Softmax exercise

Complete and hand in this completed worksheet (including its outputs and any supporting code outside of the worksheet) with your assignment submission. For more details see the assignments page on the course website.

This exercise is analogous to the SVM exercise. You will:

  • implement a fully-vectorized loss function for the Softmax classifier
  • implement the fully-vectorized expression for its analytic gradient
  • check your implementation with numerical gradient
  • use a validation set to tune the learning rate and regularization strength
  • optimize the loss function with SGD
  • visualize the final learned weights

In [1]:
import random
import numpy as np
from cs231n.data_utils import load_CIFAR10
import matplotlib.pyplot as plt
%matplotlib inline
plt.rcParams['figure.figsize'] = (10.0, 8.0) # set default size of plots
plt.rcParams['image.interpolation'] = 'nearest'
plt.rcParams['image.cmap'] = 'gray'

# for auto-reloading extenrnal modules
# see http://stackoverflow.com/questions/1907993/autoreload-of-modules-in-ipython
%load_ext autoreload
%autoreload 2


/home/levin/anaconda2/lib/python2.7/site-packages/matplotlib/font_manager.py:273: UserWarning: Matplotlib is building the font cache using fc-list.

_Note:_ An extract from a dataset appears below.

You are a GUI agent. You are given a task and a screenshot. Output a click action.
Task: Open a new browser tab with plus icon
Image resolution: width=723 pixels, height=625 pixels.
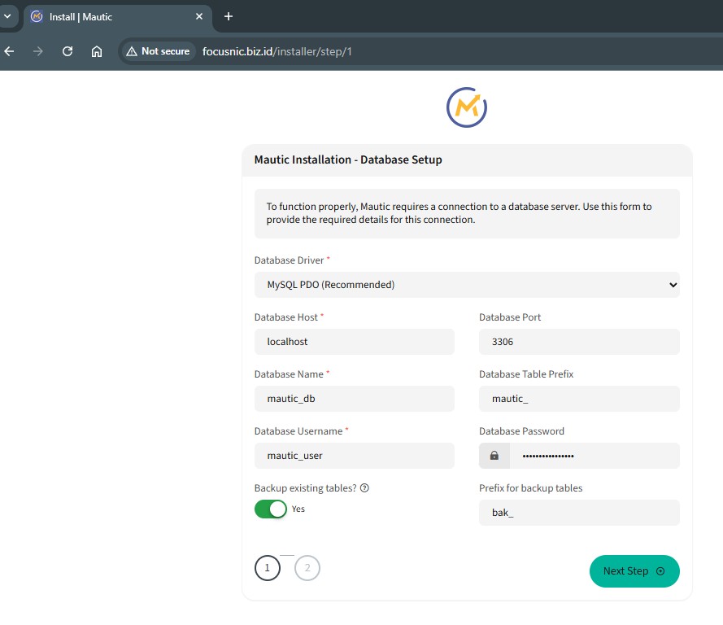pos(229,16)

This may take a moment.
  warnings.warn('Matplotlib is building the font cache using fc-list. This may take a moment.')

In [3]:
def get_CIFAR10_data(num_training=49000, num_validation=1000, num_test=1000, num_dev=500):
  """
  Load the CIFAR-10 dataset from disk and perform preprocessing to prepare
  it for the linear classifier. These are the same steps as we used for the
  SVM, but condensed to a single function.  
  """
  # Load the raw CIFAR-10 data
  cifar10_dir = 'cs231n/datasets/cifar-10-batches-py'
  X_train, y_train, X_test, y_test = load_CIFAR10(cifar10_dir)
  
  # subsample the data
  mask = range(num_training, num_training + num_validation)
  X_val = X_train[mask]
  y_val = y_train[mask]
  mask = range(num_training)
  X_train = X_train[mask]
  y_train = y_train[mask]
  mask = range(num_test)
  X_test = X_test[mask]
  y_test = y_test[mask]
  mask = np.random.choice(num_training, num_dev, replace=False)
  X_dev = X_train[mask]
  y_dev = y_train[mask]
  
  # Preprocessing: reshape the image data into rows
  X_train = np.reshape(X_train, (X_train.shape[0], -1))
  X_val = np.reshape(X_val, (X_val.shape[0], -1))
  X_test = np.reshape(X_test, (X_test.shape[0], -1))
  X_dev = np.reshape(X_dev, (X_dev.shape[0], -1))
  
  # Normalize the data: subtract the mean image
  mean_image = np.mean(X_train, axis = 0)
  X_train -= mean_image
  X_val -= mean_image
  X_test -= mean_image
  X_dev -= mean_image
  
  # add bias dimension and transform into columns
  X_train = np.hstack([X_train, np.ones((X_train.shape[0], 1))])
  X_val = np.hstack([X_val, np.ones((X_val.shape[0], 1))])
  X_test = np.hstack([X_test, np.ones((X_test.shape[0], 1))])
  X_dev = np.hstack([X_dev, np.ones((X_dev.shape[0], 1))])
  
  return X_train, y_train, X_val, y_val, X_test, y_test, X_dev, y_dev


# Invoke the above function to get our data.
X_train, y_train, X_val, y_val, X_test, y_test, X_dev, y_dev = get_CIFAR10_data()
print 'Train data shape: ', X_train.shape
print 'Train labels shape: ', y_train.shape
print 'Validation data shape: ', X_val.shape
print 'Validation labels shape: ', y_val.shape
print 'Test data shape: ', X_test.shape
print 'Test labels shape: ', y_test.shape
print 'dev data shape: ', X_dev.shape
print 'dev labels shape: ', y_dev.shape


Train data shape:  (49000, 3073)
Train labels shape:  (49000,)
Validation data shape:  (1000, 3073)
Validation labels shape:  (1000,)
Test data shape:  (1000, 3073)
Test labels shape:  (1000,)
dev data shape:  (500, 3073)
dev labels shape:  (500,)

Softmax Classifier

Your code for this section will all be written inside cs231n/classifiers/softmax.py.


In [4]:
# First implement the naive softmax loss function with nested loops.
# Open the file cs231n/classifiers/softmax.py and implement the
# softmax_loss_naive function.

from cs231n.classifiers.softmax import softmax_loss_naive
import time

# Generate a random softmax weight matrix and use it to compute the loss.
W = np.random.randn(3073, 10) * 0.0001
loss, grad = softmax_loss_naive(W, X_dev, y_dev, 0.0)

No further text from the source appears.